Improper battery use (such as short circuit, overcharge, etc.) which increases the temperature of the battery may increase the resistance of the diaphragm by 2 to 3 orders of magnitude. Diaphragm requires not only at about 130 ℃ can current interrupt, and require it at a higher temperature can maintain its soften integrity. The softening integrity of the high temperature is also important for the safety of the battery under long time overcharge or long time exposure to high temperature.
To prevent an internal short circuit, the diaphragm will not allow any dendrite to penetrate. If the failure is not instantaneous when the battery shortens internally, the diaphragm is the only device that can prevent the battery’s heat from getting out of control. However, if the heating rate is too fast and the fault occurs in an instant, the diaphragm cannot act as a current breaker.
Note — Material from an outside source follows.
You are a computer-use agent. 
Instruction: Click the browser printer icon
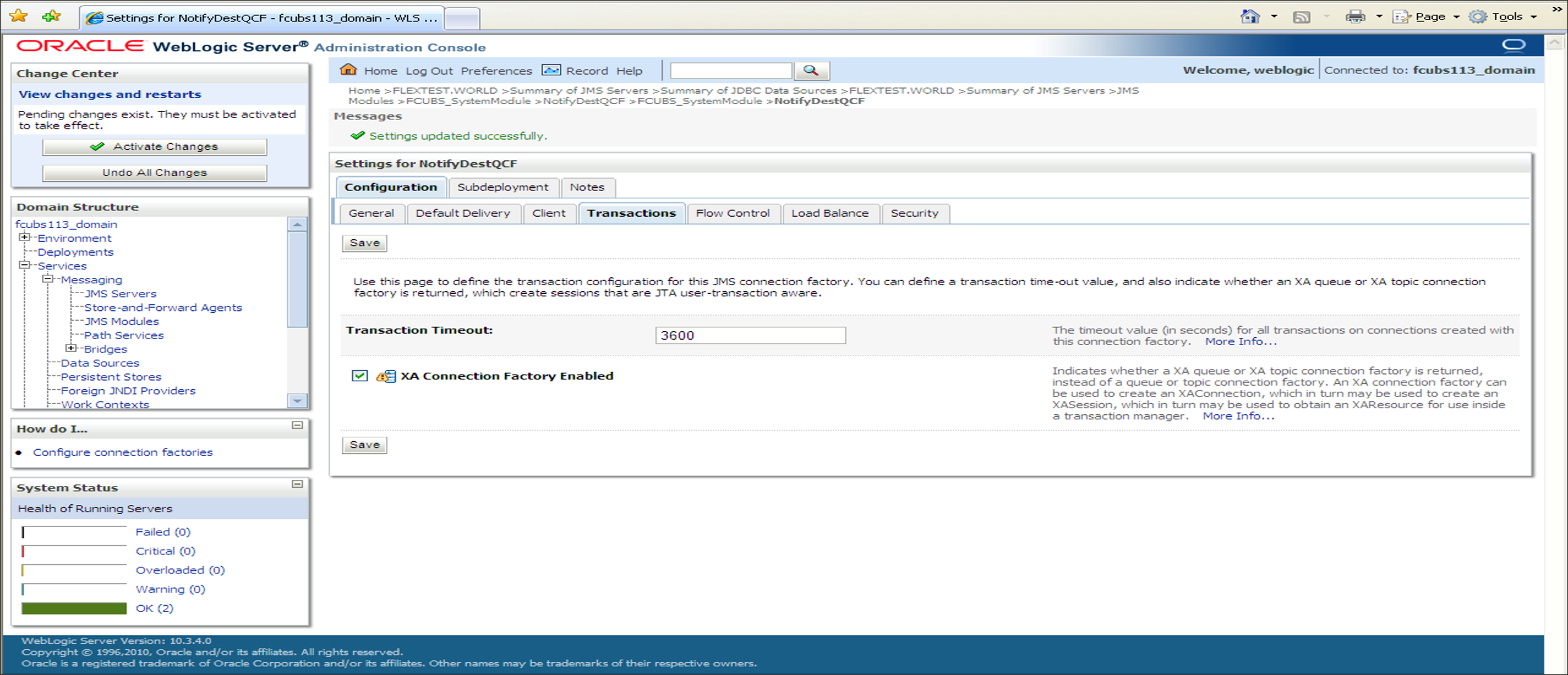[x=1354, y=17]
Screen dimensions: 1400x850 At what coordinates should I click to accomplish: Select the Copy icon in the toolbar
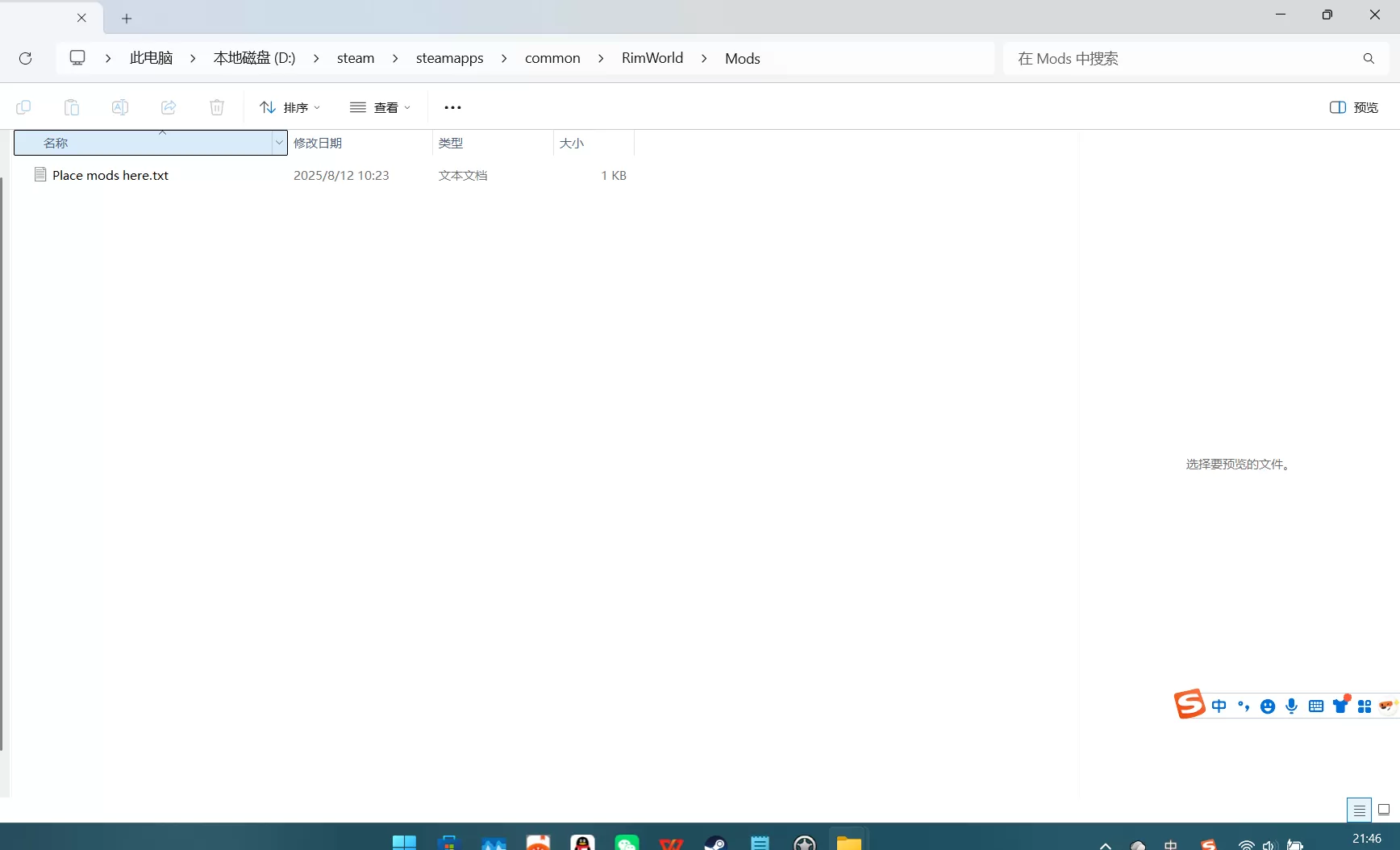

If the heating rate is not high, the current blocking function of the diaphragm can control the heating rate and further prevent the battery heat from getting out of control.
he effect of the diaphragm is simply to delay an internal short circuit and cause the heat to run out of control. The diaphragm with high temperature softening integrity and current blocking function shall pass the internal short circuit test. Thin membranes used in high-capacity batteries must exhibit properties similar to thicker membranes. The mechanical strength loss of the diaphragm needs to be balanced by the battery design, and the transverse and longitudinal properties of the diaphragm must be consistent to ensure the safety of the battery in abnormal use.
2.Nick of battery steel shell: after the core is put into the shell, the battery shall be grooved to make the mark on the battery shell. When the fault occurs, the gas expands rapidly, breaks through the notch, and is released, protecting the battery from explosion.
Division our strong technical team can provide you with a full set of solutions of the lithium-ion battery, TOB new energy limited can provide a lithium-ion battery equipment, materials, lithium-ion battery project planning, manufacturing technology, plant program design and management system. We have excellent battery design capabilities and can design more professional and safer lithium batteries for you.